--- start Material provided ---

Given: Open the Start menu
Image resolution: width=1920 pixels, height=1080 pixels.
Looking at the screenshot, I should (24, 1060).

--- end Material provided ---
--- start Material provided ---

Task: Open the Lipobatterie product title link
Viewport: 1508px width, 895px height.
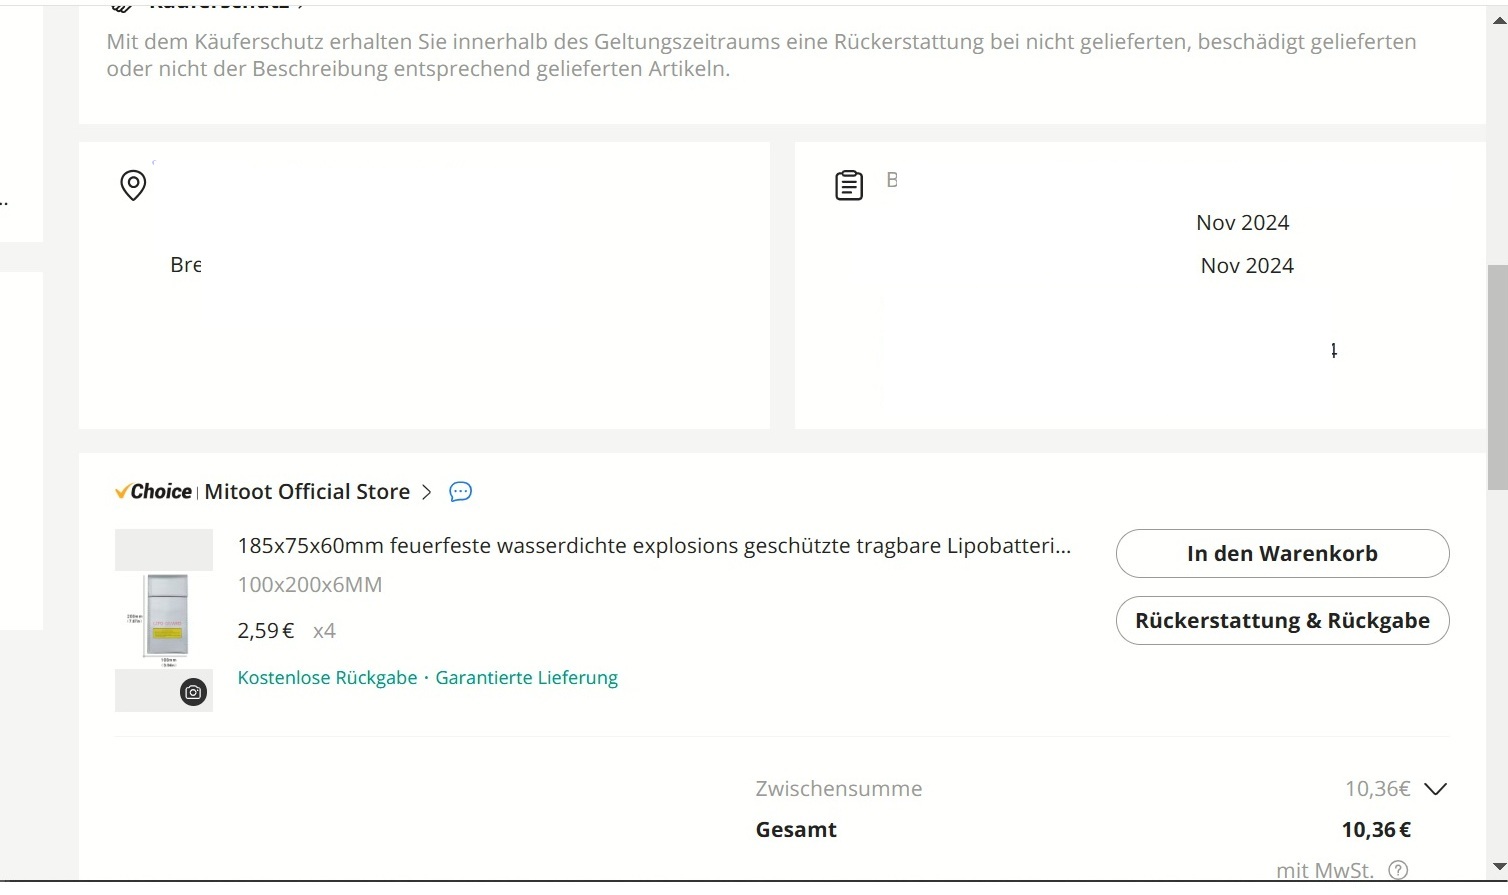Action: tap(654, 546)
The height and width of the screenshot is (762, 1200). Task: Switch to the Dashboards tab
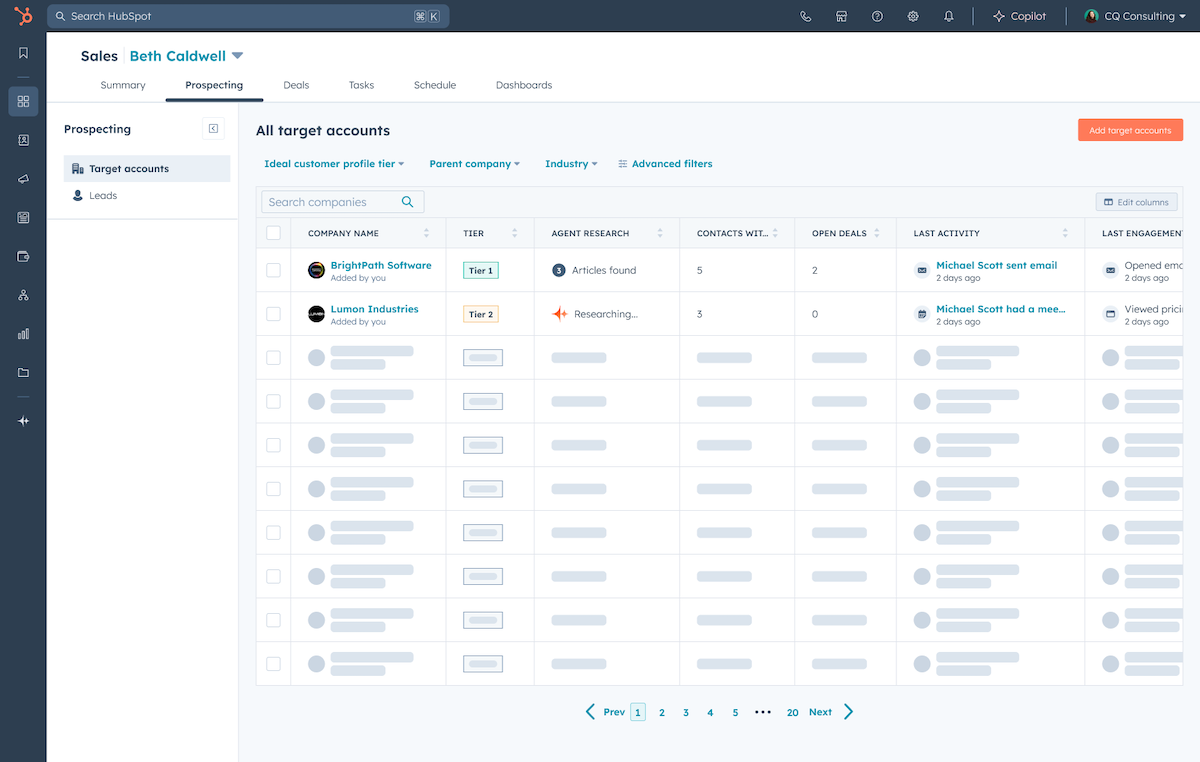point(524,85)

--- end Material provided ---

- Set task -
Format everything from the line containing "Task: Open the" down to the line containing "point(524,85)" as a two-column CSV with the headers instruction and response. Give one row for each thing asked and its answer, put each field in quotation marks with line breaks turned into spaces, and leave the pictures out.

- Response to the task -
instruction,response
"Task: Open the Lipobatterie product title link Viewport: 1508px width, 895px height.","Action: tap(654, 546)"
"The height and width of the screenshot is (762, 1200). Task: Switch to the Dashboards tab","point(524,85)"